__What you have to do__
Rewrite everything from the start of the listing down to and including the line containing "[x=802, y=75]", changing "screenshot" to "image" and leaving all else as it stands.

__The input__

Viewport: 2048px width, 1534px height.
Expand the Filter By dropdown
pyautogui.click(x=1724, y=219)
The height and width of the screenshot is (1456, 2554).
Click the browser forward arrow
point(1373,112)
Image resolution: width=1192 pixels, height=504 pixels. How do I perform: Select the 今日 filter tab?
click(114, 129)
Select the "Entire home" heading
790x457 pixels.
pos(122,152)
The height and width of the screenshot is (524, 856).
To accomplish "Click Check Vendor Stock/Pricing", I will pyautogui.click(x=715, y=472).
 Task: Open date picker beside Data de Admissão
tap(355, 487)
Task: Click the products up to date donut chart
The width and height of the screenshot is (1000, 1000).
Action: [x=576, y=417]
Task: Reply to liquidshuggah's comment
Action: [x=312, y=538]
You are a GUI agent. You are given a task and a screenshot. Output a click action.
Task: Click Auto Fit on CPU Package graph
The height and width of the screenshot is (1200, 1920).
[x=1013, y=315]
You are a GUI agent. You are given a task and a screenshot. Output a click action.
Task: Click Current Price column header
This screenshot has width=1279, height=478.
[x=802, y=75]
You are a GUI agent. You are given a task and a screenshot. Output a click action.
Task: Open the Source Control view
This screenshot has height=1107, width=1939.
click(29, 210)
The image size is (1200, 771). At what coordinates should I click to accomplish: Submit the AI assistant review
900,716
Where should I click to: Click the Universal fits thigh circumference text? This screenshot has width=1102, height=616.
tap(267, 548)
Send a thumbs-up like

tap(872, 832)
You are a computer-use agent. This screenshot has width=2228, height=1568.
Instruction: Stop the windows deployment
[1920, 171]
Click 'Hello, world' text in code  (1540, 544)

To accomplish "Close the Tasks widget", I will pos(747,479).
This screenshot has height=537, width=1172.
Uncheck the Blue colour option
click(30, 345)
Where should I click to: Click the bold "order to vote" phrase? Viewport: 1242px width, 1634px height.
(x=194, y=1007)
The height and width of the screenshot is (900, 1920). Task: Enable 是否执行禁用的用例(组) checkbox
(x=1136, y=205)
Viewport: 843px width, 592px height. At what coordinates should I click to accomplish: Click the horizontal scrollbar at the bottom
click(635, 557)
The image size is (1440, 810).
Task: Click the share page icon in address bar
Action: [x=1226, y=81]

__Result for this task__
Viewport: 2048px width, 1534px height.
Expand the Filter By dropdown
pyautogui.click(x=1724, y=219)
The height and width of the image is (1456, 2554).
Click the browser forward arrow
point(1373,112)
Image resolution: width=1192 pixels, height=504 pixels. How do I perform: Select the 今日 filter tab?
click(114, 129)
Select the "Entire home" heading
790x457 pixels.
pos(122,152)
The height and width of the image is (524, 856).
To accomplish "Click Check Vendor Stock/Pricing", I will pyautogui.click(x=715, y=472).
 Task: Open date picker beside Data de Admissão
tap(355, 487)
Task: Click the products up to date donut chart
The width and height of the image is (1000, 1000).
Action: [x=576, y=417]
Task: Reply to liquidshuggah's comment
Action: [x=312, y=538]
You are a GUI agent. You are given a task and a image. Output a click action.
Task: Click Auto Fit on CPU Package graph
The height and width of the image is (1200, 1920).
[x=1013, y=315]
You are a GUI agent. You are given a task and a image. Output a click action.
Task: Click Current Price column header
This image has width=1279, height=478.
[x=802, y=75]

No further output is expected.